Norwegian Earns Internet Stardom and an N.F.L. Tryout to Boot

The following is an excerpt from an article in:

The New York Times
Saturday, December 29, 2012

Norwegian Earns Internet Stardom and an N.F.L. Tryout to Boot


Havard Rugland does not have the pedigree one might expect for someone who has become an Internet sensation for kicking a football. He knows next to nothing about the sport. Just ask him to name the quarterback of the New England Patriots or the Denver Broncos.

“I have no idea,” said Rugland, a 28-year-old from Norway.

When asked how many yards an offense is penalized for a false start, Rugland paused. “I’d just be guessing,” he finally admitted.

“Look, I don’t know much about football,” Rugland said by telephone from his home in Algard, a small town near the southwestern coast of Norway. “But I’m fascinated by it. There’s great athletes and speed and big hits. I thought it was interesting. So I wondered, What can I do?”

Using tools not typically associated with athletic prowess — YouTube, Facebook, Skype and Gmail — Rugland parlayed a homemade video that went viral into a tryout as a kicker with the Jets last week. He might be the first professional prospect to replace college football experience with social media savvy. In the four-minute video, posted on YouTube in mid-September under the title “Kickalicious,” the left-footed Rugland pulls off some of the most amusing tricks with a football since Lucy began duping Charlie Brown. It has been viewed more than 1.5 million times.

In one clip Rugland kicks the ball from a dock to someone in a canoe floating about 25 yards away. Twice. In another, he kicks the ball into the arms of someone standing through a car’s sunroof. That might not seem so spectacular, except the car is cruising along a country road. The most eye-popping trick is saved for last. Rugland punts one ball high into the air and then quickly kicks a second ball off a tee. The balls collide in midair.

━━━━━━━━━━

:: WORK ORDER ::
Resume the article about Havard Rugland, the Norwegian kicker, starting after its final sentence.

[Stored data entries]
━━━━━━━━━━

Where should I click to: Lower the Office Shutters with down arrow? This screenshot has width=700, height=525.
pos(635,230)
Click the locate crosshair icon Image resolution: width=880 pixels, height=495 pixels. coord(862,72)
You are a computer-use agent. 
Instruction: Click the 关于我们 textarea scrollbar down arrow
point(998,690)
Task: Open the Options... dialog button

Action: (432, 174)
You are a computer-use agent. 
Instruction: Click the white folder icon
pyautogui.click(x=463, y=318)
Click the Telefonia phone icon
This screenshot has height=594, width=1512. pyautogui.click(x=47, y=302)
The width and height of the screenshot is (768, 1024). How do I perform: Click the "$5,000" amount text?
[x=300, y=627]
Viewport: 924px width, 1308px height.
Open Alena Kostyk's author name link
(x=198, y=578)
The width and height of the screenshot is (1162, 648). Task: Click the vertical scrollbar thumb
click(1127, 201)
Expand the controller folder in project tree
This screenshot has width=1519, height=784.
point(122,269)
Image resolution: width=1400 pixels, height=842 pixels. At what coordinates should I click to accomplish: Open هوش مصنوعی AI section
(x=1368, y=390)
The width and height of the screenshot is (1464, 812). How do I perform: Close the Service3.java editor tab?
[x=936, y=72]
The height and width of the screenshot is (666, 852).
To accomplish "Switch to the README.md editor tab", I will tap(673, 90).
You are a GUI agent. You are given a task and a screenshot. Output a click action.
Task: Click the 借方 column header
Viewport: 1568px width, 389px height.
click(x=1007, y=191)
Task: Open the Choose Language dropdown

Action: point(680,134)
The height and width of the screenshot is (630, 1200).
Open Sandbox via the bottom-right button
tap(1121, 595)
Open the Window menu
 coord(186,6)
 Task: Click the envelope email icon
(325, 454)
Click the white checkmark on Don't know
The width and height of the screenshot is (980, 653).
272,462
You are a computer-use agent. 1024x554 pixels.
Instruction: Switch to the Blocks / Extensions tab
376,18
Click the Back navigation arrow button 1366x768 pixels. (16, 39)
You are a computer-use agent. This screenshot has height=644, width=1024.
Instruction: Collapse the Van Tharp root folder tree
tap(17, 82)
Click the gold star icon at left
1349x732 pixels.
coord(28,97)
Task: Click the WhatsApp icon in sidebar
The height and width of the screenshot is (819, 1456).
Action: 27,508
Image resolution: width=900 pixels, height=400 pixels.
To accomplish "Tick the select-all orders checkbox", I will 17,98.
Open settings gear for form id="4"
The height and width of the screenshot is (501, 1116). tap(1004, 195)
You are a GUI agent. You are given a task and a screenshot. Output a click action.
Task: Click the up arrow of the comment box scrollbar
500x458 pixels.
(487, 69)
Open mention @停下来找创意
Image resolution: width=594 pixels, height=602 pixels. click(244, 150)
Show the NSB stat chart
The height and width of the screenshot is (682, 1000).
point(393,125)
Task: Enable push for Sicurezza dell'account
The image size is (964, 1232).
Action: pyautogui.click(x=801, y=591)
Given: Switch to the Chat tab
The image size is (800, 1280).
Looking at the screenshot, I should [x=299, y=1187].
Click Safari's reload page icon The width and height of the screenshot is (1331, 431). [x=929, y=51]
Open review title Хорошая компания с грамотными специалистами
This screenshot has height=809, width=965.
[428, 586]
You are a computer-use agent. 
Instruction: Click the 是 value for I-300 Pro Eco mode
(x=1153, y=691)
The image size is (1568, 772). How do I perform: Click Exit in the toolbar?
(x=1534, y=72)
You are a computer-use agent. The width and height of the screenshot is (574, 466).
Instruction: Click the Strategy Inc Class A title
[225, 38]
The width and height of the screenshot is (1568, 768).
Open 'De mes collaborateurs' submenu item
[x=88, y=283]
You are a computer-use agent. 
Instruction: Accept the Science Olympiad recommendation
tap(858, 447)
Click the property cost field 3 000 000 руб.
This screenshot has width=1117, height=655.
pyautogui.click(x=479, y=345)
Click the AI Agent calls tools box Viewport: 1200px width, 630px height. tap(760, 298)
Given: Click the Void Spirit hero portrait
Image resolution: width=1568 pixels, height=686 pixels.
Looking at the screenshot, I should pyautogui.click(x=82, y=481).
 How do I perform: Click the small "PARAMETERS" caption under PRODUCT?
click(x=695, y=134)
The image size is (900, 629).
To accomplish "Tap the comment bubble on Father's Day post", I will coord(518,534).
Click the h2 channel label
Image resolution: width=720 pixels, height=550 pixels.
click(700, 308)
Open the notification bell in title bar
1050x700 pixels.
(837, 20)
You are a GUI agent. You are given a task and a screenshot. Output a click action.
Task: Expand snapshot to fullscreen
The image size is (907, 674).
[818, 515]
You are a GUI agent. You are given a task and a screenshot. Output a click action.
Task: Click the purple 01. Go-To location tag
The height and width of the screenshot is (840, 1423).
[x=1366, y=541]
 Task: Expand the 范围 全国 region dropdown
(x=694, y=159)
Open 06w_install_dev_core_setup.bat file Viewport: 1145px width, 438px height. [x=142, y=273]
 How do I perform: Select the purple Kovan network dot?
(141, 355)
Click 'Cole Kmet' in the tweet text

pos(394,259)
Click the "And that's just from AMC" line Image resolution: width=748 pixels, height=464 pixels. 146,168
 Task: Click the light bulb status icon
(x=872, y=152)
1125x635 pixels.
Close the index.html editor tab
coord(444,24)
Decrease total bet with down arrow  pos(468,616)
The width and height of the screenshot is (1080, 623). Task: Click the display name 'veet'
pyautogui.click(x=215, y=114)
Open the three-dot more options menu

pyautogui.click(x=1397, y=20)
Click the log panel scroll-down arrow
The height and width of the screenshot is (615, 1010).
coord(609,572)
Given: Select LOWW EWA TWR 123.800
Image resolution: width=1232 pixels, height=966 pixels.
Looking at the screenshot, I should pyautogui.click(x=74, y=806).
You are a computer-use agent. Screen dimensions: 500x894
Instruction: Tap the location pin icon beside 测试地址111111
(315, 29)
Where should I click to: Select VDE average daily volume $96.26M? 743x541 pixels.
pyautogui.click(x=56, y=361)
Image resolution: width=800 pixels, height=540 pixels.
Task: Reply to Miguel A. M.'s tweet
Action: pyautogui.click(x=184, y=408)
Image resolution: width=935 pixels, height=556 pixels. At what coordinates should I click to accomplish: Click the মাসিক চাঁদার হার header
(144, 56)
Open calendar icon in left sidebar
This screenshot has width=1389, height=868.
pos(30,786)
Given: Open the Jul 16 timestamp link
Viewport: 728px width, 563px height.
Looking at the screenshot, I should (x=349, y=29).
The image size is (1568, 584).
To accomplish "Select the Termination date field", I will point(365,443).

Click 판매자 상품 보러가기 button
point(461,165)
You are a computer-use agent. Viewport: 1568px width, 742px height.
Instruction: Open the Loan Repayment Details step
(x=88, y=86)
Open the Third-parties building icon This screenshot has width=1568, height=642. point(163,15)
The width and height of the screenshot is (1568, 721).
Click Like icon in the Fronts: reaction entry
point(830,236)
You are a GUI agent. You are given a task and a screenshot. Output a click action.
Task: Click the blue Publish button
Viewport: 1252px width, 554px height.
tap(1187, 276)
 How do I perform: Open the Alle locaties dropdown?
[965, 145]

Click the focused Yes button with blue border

━━━━━━━━━━

:: ANSWER BOX ::
“That last kick, it took about eight tries,” Rugland said. “The basketball kick, I wanted it to go straight in, but it kept hitting the rim. That actually took a while. That could have been like 40 tries.”

Rugland is so accurate on so many difficult kicks that his video almost seems too good to be true. It brings to mind doctored videos featuring other athletes, like one of the Los Angeles Lakers star Kobe Bryant leaping over a speeding Aston Martin (Bryant never would have risked his knees). But Rugland insisted his video was real. He said that NRK, Norway’s public broadcasting network, reviewed the raw videos and concluded they were legitimate.

Regardless of the video’s legitimacy, Rugland ended up at the Jets’ doorstep, quite an accomplishment for anyone, let alone a Norwegian who had never played football at any level. His journey to New York provides a blueprint of sorts for anyone looking to turn a homemade video into a global hit.